Richard Louis Duckett Explained

Richard Duckett
Position:Defence
Played For:Montreal Canadiens
Birth Date:January 30, 1885
Birth Place:Montreal, Quebec, Canada
Death Place:Montreal, Quebec, Canada
Career Start:1904
Career End:1912

Richard Louis Duckett (January 30, 1885 – July 19, 1972) was a Canadian athlete, lawyer and coroner, who held office in the judicial district of Montreal between 1937 and 1961.

Biography

Born in Montreal, the eldest son of a second-generation Irish Canadian shopkeeper and a French Canadian mother, Duckett was educated at the Collège Sainte-Marie before earning a law degree at the Université Laval à Montréal in 1908.[1]

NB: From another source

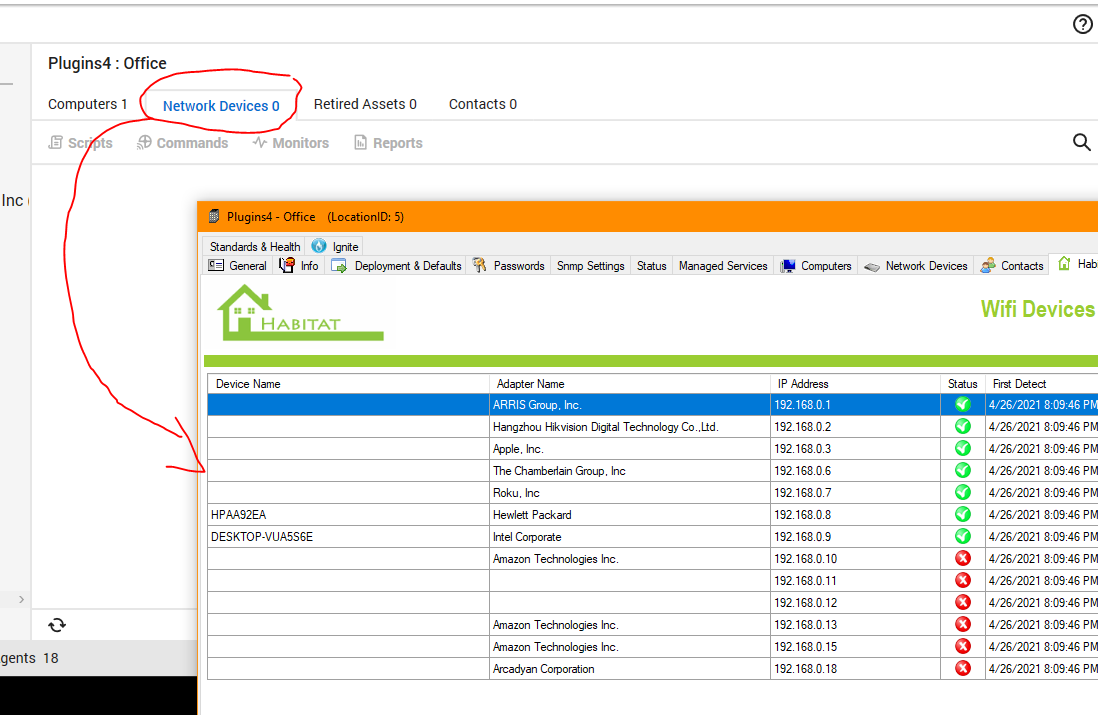Select the DESKTOP-VUA5S6E device row
Image resolution: width=1098 pixels, height=715 pixels.
[262, 537]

Representing Canada as a member of the Ottawa Nationals Lacrosse Club, Duckett won a gold medal at the 1908 Summer Olympics in London. In December 1909, he briefly joined the newly-formed Club Athlétique Canadien, but never played a game for the team and did not pursue an ice hockey career any further, though he remained an active lacrosse player through most of the 1910s.[2]

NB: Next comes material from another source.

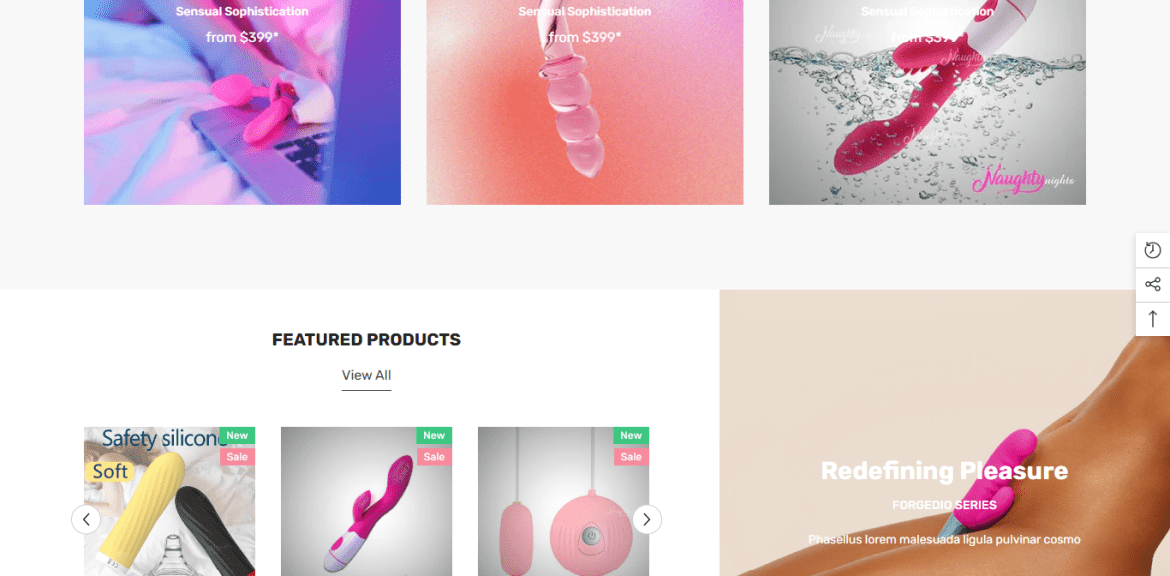Screen dimensions: 1170x576
Task: Click the FORGEDIO SERIES text
Action: point(944,505)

After ending his athletic career, he joined a Montreal legal cabinet, before his appointment as coroner for the district of Montreal by the Duplessis administration in 1937, a position he occupied until his retirement in 1961.

Duckett died in Montreal in 1972, at age 87.

External links

Notes and References

  1. Obituary: Le Devoir, July 20, 1972, p. 6
  2. Web site: Richard Louis Duckett . Olympedia . 3 April 2021.